INSTRUCTIONS TO FOLLOW: Revise the rows below between the line holding "神か悪魔か。人間に翻弄された猫の歴史とは？ ＜世界編＞ (112, 1724)" and the line holding "猫はどこから来たの？イエネコの歴史とルーツ (104, 1716)", inclusive, replacing "こちら" with "コチラ" and leaving everything else unchanged. Give back only those rows.

GIVEN ENTRIES:

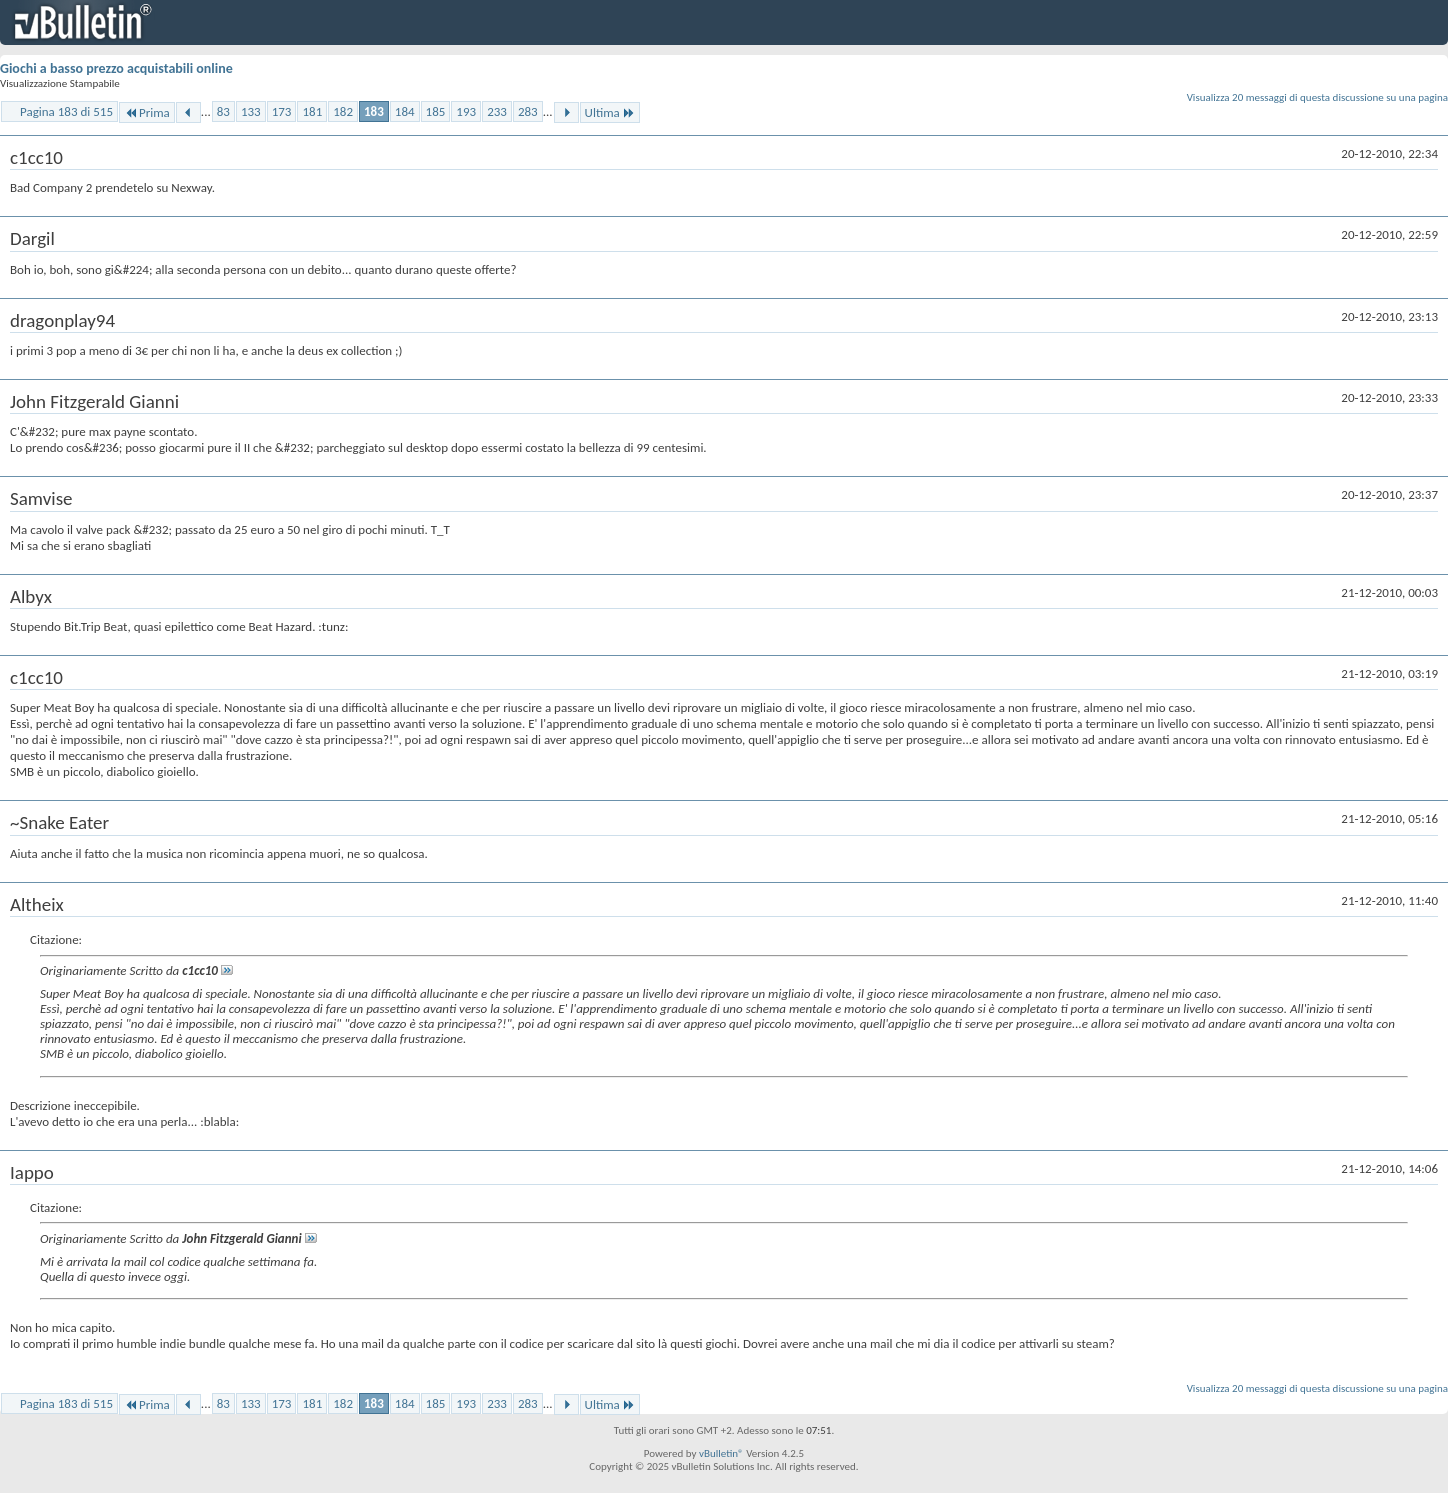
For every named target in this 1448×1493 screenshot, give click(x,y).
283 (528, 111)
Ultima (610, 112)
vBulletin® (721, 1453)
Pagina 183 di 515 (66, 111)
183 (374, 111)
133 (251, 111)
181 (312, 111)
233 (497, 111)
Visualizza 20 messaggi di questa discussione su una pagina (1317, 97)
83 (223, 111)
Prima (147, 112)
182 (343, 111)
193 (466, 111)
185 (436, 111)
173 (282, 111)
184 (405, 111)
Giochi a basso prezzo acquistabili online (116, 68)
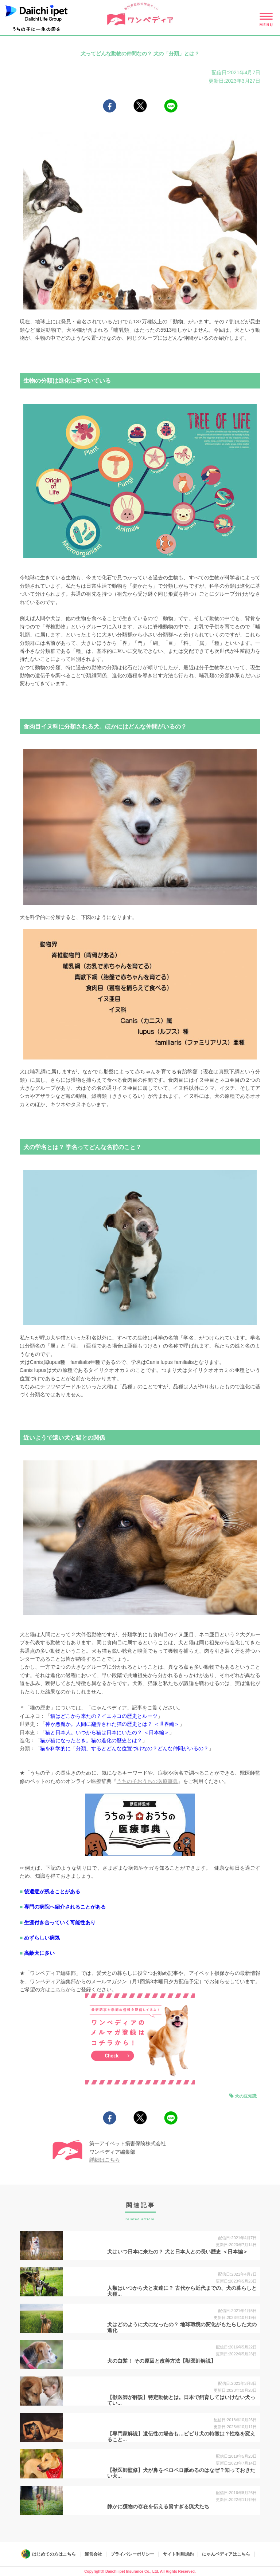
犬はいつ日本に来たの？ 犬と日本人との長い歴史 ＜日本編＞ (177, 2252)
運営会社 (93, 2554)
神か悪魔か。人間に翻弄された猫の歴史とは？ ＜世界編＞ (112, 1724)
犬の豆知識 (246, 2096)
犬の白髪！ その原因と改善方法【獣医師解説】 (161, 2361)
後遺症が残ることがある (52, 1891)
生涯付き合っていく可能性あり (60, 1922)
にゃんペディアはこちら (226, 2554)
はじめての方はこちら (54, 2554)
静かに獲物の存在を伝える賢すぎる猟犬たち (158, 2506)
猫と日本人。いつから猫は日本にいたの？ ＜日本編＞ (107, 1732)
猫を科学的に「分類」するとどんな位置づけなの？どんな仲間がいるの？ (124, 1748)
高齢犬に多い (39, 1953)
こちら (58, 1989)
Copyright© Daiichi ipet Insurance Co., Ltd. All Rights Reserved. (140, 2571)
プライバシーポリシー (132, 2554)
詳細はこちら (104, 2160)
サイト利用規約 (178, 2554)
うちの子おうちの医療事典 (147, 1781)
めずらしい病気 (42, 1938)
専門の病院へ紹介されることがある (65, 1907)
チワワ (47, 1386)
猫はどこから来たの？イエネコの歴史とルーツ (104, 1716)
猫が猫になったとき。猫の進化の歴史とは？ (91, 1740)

* * *

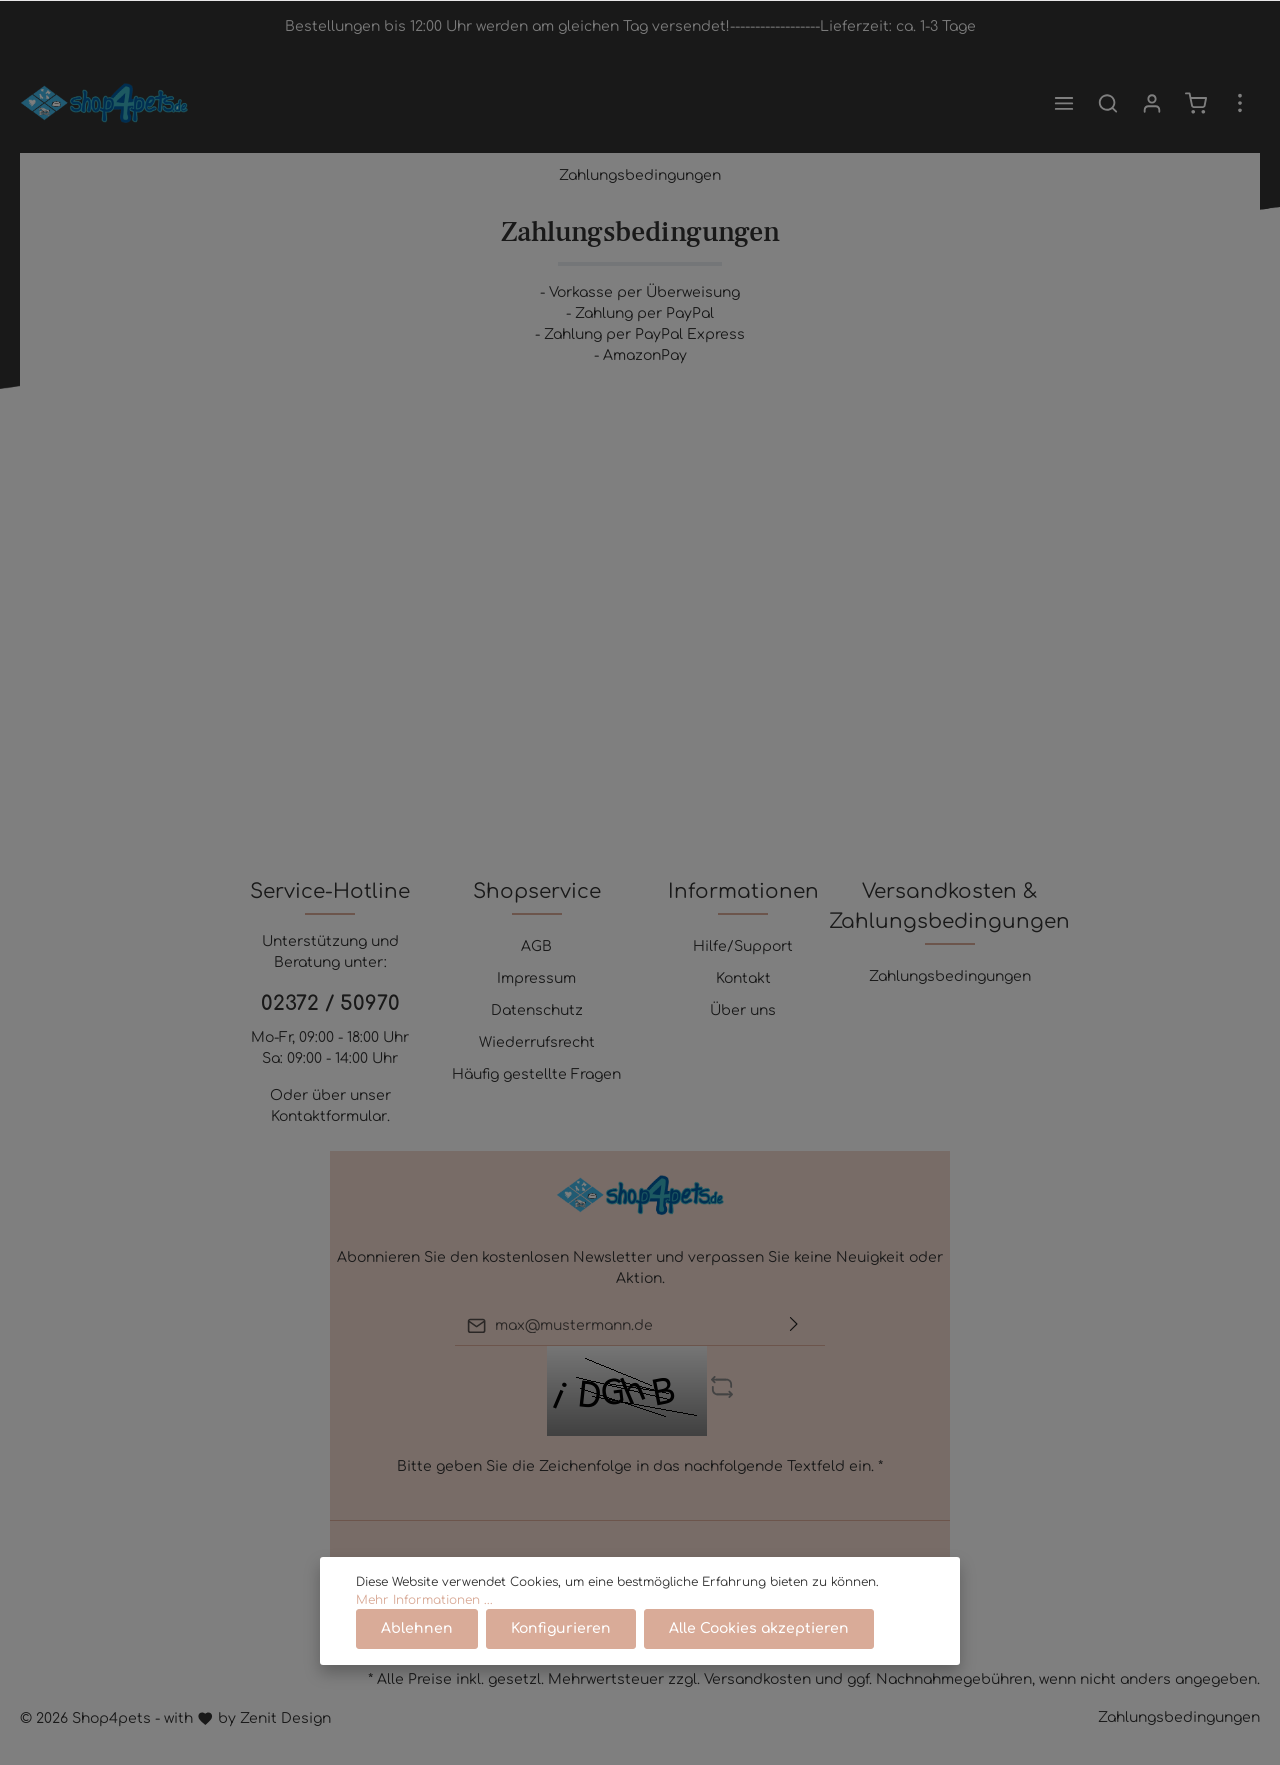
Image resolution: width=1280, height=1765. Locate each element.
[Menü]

TASK OUTPUT:
神か悪魔か。人間に翻弄された猫の歴史とは？ ＜世界編＞ (112, 1724)
犬の豆知識 (246, 2096)
犬の白髪！ その原因と改善方法【獣医師解説】 (161, 2361)
後遺症が残ることがある (52, 1891)
生涯付き合っていく可能性あり (60, 1922)
にゃんペディアはコチラ (226, 2554)
はじめての方はコチラ (54, 2554)
静かに獲物の存在を伝える賢すぎる猟犬たち (158, 2506)
猫と日本人。いつから猫は日本にいたの？ ＜日本編＞ (107, 1732)
猫を科学的に「分類」するとどんな位置づけなの？どんな仲間がいるの？ (124, 1748)
高齢犬に多い (39, 1953)
コチラ (58, 1989)
Copyright© Daiichi ipet Insurance Co., Ltd. All Rights Reserved. (140, 2571)
プライバシーポリシー (132, 2554)
詳細はコチラ (104, 2160)
サイト利用規約 (178, 2554)
うちの子おうちの医療事典 (147, 1781)
めずらしい病気 (42, 1938)
専門の病院へ紹介されることがある (65, 1907)
チワワ (47, 1386)
猫はどこから来たの？イエネコの歴史とルーツ (104, 1716)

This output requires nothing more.